Previous studies have also shown an association between stent thrombosis after successful SES implantation and stent underexpansion and residual reference segment stenosis [Fujii K et al. J Am Col Cardiol 2005], geographical miss [Costa MA. ACC 2006], and duration of antiplatelet therapy [Chieffo A. TCT 2006].

According to Prof. Thierry, stent thrombosis is a multifactorial problem that is comprised of technical issues (underexpansion, overlapping, technique), individual patient profile (AMI, diabetes, renal failure), lesion characteristics (diameter, length, number of vessels), and stent construction (drug, design, material). Recognition of all of these issues can lead to improved patient safety.

A New Generation of DES

The goal in the use of bioabsorbable stents is to allow for natural healing, normal vasomotion, and late expansive modeling by eliminating the permanent metallic implant, to potentially shorten the duration of antiplatelet therapy by minimizing inflammation, and to facilitate repeat intervention. Additional benefits include the potential for non-invasive follow-up via MRI and CT scan, and increased drug-loading capacity that may permit continuous drug release strategies.
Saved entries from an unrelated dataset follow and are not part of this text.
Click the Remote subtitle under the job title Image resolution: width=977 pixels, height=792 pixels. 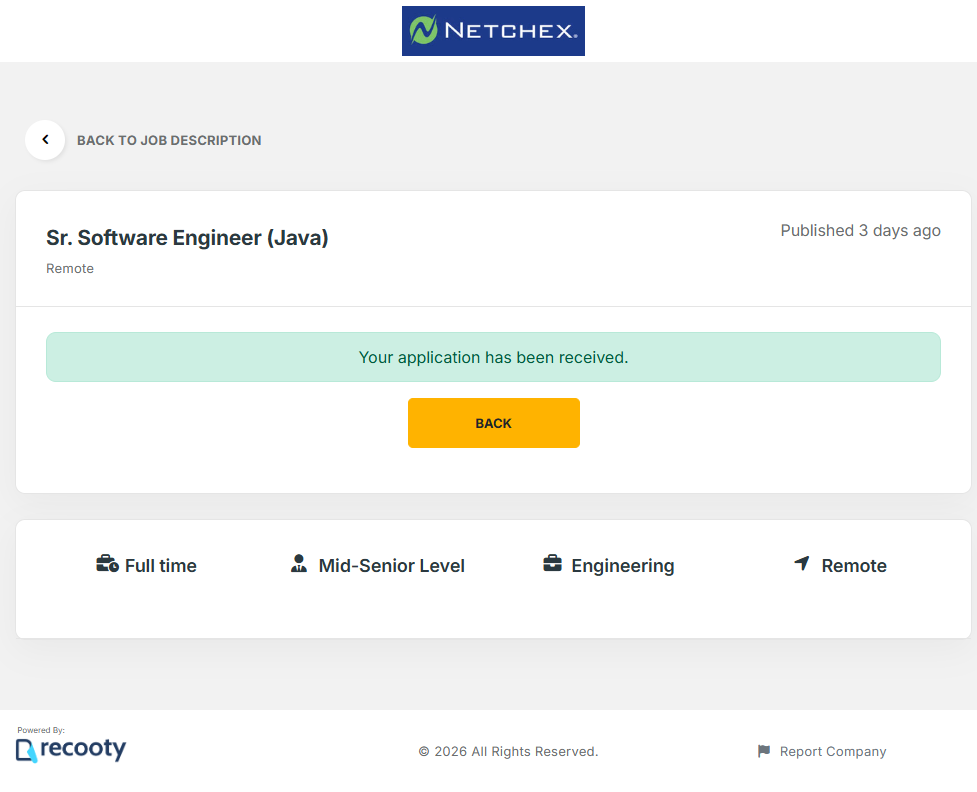tap(70, 269)
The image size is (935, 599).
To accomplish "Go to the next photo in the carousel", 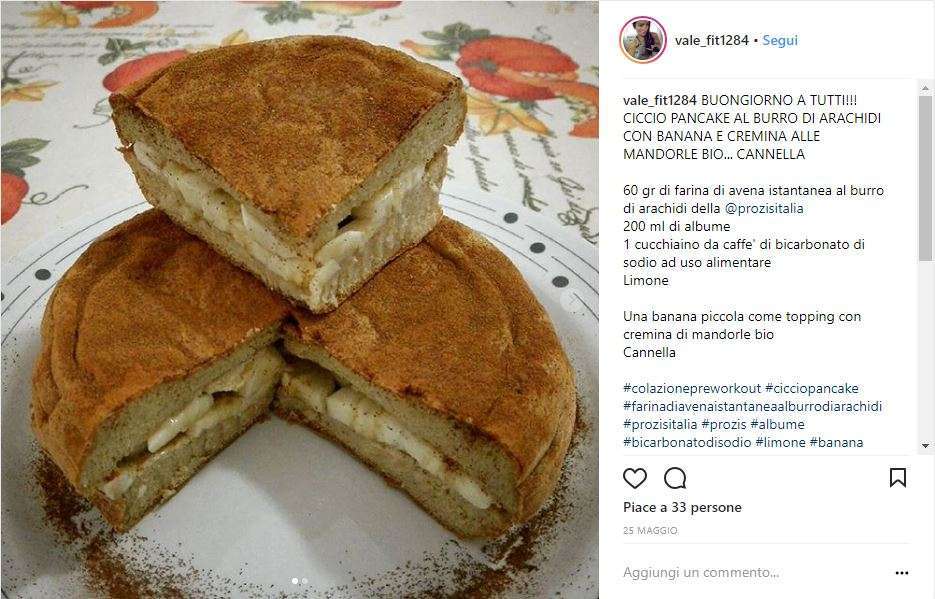I will (x=574, y=301).
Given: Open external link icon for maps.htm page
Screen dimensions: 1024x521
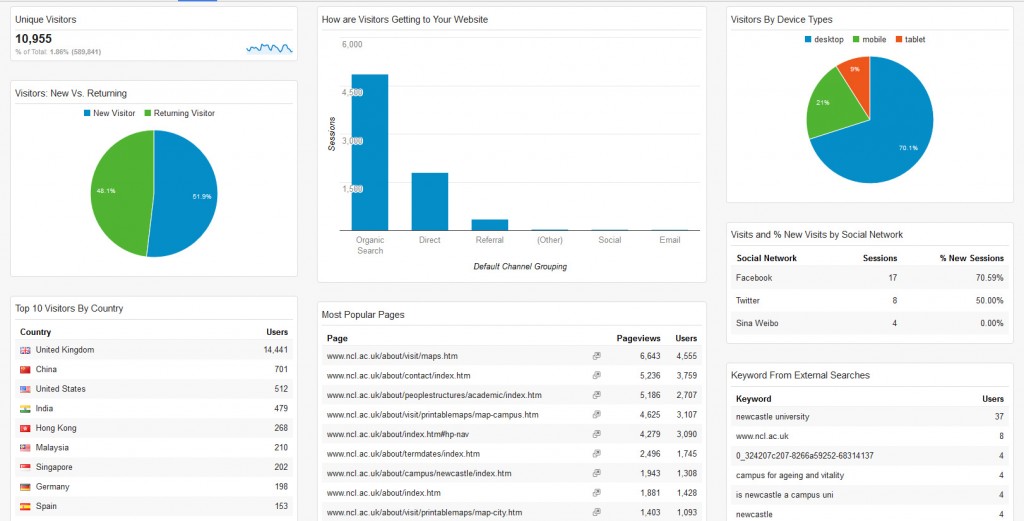Looking at the screenshot, I should click(x=596, y=356).
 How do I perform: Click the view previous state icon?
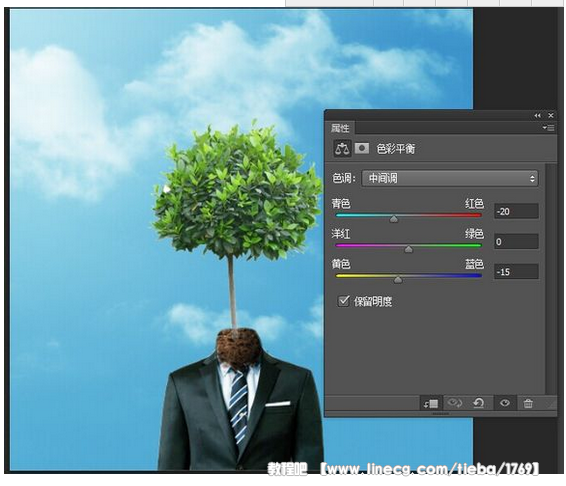click(x=454, y=403)
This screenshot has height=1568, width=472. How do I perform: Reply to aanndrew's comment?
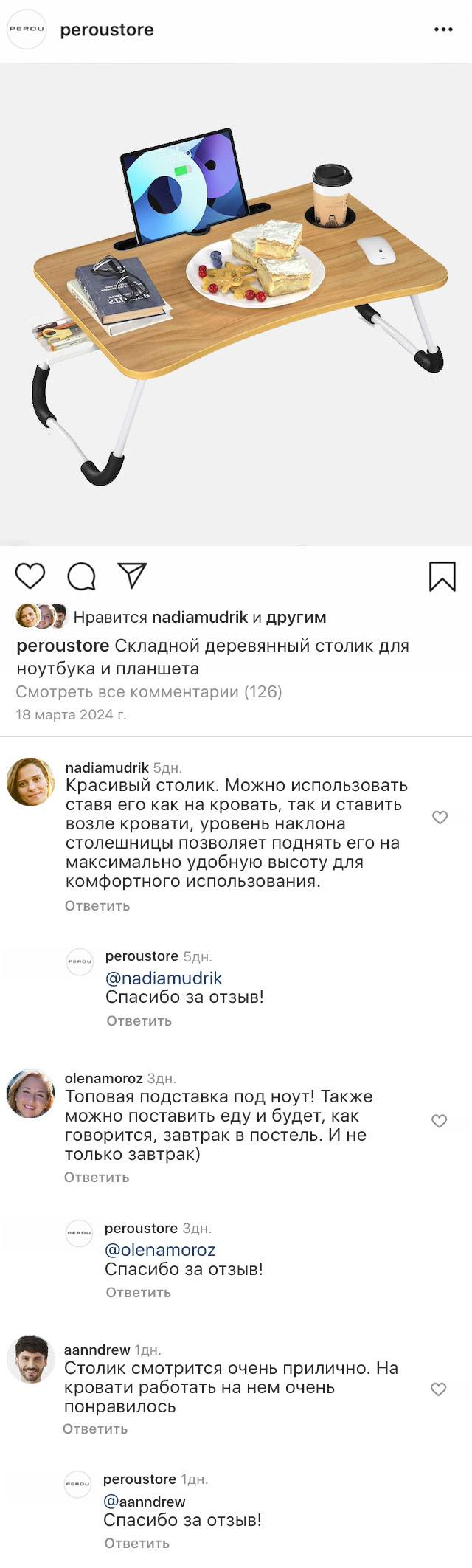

Patrick Serruys, MD, Thoraxcentre, Rotterdam, the Netherlands, presented the 6-month angiographic and intravascular ultrasound (IVUS) results of the first-in-man use of the bioabsorbable everolimus eluting coronary stent system (BVS). The ABSORB study assessed the safety and performance of the BVS in the treatment of patients with a single de novo lesion (3.0 mm in diameter). Thirty patients (58% men) were enrolled at 4 clinical sites. Quantitative coronary angiography (QCA) and IVUS were performed at 6 months. QCA results are available for 26 patients; IVUS results are available for 24 patients. QCA showed a median in-stent loss of 0.39mm (mean 0.44mm; 95% CI 0.30, 0.58). Three patients (11.5%) experienced binary restenosis. The stenoses were not severe (50–55%). All 3 patients were asymptomatic; none underwent TLR. IVUS results (Table 1) showed no vascular remodeling (0.3%, p=NS), but an 11.7% (p<0.001) reduction in stent area suggesting late stent recoil. Overall the in-stent volume obstruction was 5.5±8.5%. In 11 patients there was no detectable neointimal hyperplasia; some degree of neointimal hyperplasia was detected in 13 patients. In 13 patients with both late recoil and neointimal hyperplasia, the in-stent volume obstruction was 10.2±9.2%. The rate of major adverse cardiac events was low (3.3%).

Table 1.

IVUS Results (24 Patients).

“The encouraging results from the first 30 patients of ABSORB suggest that drug-eluting bioabsorbable stent technologies may be a promising future therapy option for physicians treating patients with heart disease,” said Prof. Serruys, co-principal investigator of the study. “A drug-eluting stent that would eventually disappear after restoring blood flow is an exciting concept that we look forward to further exploring.”